How to complete this task
What is the number of lines in this data that contain the word "Update"? Give the number alone.

Data to examine
==*==
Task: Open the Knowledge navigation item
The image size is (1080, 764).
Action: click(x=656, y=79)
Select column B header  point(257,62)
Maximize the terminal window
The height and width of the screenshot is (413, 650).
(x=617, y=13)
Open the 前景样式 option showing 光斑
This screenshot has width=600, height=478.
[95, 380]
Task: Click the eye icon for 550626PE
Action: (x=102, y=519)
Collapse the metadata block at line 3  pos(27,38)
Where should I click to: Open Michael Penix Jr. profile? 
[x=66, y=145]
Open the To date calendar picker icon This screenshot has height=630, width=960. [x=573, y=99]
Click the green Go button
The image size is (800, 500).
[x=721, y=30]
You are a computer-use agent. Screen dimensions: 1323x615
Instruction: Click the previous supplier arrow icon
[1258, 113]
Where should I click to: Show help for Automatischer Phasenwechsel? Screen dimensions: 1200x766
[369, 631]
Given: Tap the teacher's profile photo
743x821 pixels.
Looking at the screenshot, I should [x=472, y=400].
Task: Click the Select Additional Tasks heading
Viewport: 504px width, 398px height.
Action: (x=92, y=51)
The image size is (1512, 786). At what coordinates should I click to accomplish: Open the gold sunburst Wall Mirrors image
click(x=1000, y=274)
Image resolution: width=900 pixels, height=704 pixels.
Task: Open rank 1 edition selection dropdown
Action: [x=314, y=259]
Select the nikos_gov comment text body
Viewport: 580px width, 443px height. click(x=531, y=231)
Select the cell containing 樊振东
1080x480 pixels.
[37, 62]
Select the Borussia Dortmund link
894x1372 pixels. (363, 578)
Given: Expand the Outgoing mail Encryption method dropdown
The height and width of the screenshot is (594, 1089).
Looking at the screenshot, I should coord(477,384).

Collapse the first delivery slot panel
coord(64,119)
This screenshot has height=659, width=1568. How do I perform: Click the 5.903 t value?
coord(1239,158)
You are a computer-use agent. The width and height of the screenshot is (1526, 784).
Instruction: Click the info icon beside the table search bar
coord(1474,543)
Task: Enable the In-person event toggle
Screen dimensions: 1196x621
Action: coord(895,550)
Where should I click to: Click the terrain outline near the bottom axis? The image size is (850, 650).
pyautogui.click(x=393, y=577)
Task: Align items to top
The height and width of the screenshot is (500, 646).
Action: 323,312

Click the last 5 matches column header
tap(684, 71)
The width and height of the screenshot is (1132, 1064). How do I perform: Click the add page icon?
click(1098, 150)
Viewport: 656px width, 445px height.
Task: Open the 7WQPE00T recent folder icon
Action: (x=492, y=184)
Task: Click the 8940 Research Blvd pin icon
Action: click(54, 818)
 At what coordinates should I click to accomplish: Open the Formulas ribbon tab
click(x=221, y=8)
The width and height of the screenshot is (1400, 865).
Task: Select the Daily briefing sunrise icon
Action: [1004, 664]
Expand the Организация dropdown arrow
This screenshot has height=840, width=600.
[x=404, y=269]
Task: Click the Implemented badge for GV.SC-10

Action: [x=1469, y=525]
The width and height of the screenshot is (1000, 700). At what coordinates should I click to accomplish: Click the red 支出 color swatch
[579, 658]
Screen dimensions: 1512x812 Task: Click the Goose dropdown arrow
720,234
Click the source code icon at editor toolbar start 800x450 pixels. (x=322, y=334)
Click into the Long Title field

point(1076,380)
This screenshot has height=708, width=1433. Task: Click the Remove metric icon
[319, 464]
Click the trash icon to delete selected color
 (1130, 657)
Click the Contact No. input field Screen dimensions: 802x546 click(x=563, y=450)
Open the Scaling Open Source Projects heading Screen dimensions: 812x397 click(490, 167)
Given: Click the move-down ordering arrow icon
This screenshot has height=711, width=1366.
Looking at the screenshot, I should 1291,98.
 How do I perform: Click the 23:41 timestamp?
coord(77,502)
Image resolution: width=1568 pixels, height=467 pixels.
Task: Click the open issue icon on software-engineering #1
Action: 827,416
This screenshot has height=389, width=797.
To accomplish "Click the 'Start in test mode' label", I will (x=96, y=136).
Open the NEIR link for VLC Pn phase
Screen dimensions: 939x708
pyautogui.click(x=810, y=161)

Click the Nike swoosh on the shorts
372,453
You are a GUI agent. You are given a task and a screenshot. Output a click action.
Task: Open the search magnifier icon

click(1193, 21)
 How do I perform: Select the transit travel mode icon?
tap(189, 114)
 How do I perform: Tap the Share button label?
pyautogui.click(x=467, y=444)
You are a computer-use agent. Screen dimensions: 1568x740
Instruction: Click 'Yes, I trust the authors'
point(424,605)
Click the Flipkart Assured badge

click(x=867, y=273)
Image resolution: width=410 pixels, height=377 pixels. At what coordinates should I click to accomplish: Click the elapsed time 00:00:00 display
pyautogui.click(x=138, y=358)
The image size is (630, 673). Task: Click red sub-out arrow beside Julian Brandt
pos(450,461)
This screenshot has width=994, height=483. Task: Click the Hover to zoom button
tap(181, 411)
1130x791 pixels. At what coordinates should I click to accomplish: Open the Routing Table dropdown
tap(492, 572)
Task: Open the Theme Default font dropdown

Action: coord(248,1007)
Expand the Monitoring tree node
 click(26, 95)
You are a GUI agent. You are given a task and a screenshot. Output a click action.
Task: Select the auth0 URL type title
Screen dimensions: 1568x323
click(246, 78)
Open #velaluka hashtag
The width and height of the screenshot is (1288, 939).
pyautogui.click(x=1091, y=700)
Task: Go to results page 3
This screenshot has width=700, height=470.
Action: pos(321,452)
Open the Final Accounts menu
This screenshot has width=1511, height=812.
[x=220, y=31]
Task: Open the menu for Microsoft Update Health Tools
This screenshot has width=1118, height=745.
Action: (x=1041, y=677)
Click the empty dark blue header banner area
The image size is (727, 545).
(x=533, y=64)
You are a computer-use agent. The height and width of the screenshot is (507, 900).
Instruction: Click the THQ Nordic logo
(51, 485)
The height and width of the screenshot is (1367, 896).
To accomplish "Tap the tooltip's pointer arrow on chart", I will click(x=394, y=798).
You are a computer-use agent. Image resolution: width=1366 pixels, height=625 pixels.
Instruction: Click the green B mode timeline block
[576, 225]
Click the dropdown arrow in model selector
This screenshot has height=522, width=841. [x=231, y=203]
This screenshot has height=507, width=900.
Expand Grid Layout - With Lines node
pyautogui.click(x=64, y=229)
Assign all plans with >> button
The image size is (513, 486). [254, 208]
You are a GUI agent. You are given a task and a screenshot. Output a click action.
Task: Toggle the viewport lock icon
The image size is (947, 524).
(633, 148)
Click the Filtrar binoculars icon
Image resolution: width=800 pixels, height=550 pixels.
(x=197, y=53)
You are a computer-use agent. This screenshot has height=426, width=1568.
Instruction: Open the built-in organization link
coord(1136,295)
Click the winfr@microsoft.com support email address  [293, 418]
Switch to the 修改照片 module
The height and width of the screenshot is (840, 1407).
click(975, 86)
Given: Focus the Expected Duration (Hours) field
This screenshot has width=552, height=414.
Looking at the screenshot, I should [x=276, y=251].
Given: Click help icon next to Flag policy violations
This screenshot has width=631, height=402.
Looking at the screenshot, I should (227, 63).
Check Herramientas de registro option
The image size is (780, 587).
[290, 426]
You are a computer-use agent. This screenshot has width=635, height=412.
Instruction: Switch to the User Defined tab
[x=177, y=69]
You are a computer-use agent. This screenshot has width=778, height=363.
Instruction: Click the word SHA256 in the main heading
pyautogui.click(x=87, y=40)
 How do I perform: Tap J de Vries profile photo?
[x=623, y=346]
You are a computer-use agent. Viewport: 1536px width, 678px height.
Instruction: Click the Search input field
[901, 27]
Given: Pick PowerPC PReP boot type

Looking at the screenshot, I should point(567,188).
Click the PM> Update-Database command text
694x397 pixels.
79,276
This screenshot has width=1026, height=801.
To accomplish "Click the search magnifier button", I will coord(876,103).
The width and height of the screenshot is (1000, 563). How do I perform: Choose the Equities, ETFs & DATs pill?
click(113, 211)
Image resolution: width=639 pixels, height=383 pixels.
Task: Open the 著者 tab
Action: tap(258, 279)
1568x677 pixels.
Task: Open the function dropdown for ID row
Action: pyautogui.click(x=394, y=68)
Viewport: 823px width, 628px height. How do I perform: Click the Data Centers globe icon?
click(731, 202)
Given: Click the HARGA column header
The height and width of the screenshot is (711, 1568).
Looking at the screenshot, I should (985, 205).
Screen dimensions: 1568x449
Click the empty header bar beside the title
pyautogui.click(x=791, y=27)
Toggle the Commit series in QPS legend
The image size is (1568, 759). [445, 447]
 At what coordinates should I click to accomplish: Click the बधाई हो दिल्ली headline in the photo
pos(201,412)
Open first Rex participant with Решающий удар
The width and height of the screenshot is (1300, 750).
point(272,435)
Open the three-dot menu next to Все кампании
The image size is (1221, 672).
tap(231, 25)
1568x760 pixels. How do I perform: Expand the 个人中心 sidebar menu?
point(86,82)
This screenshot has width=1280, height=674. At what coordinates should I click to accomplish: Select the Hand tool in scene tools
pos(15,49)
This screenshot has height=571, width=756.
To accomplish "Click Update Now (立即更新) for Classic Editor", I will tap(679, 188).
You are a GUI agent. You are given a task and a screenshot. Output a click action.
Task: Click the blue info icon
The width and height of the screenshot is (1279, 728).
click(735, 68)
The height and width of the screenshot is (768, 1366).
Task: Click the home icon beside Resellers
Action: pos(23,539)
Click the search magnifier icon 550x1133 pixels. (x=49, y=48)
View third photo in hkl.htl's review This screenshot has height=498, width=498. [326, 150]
==*==
Final answer
3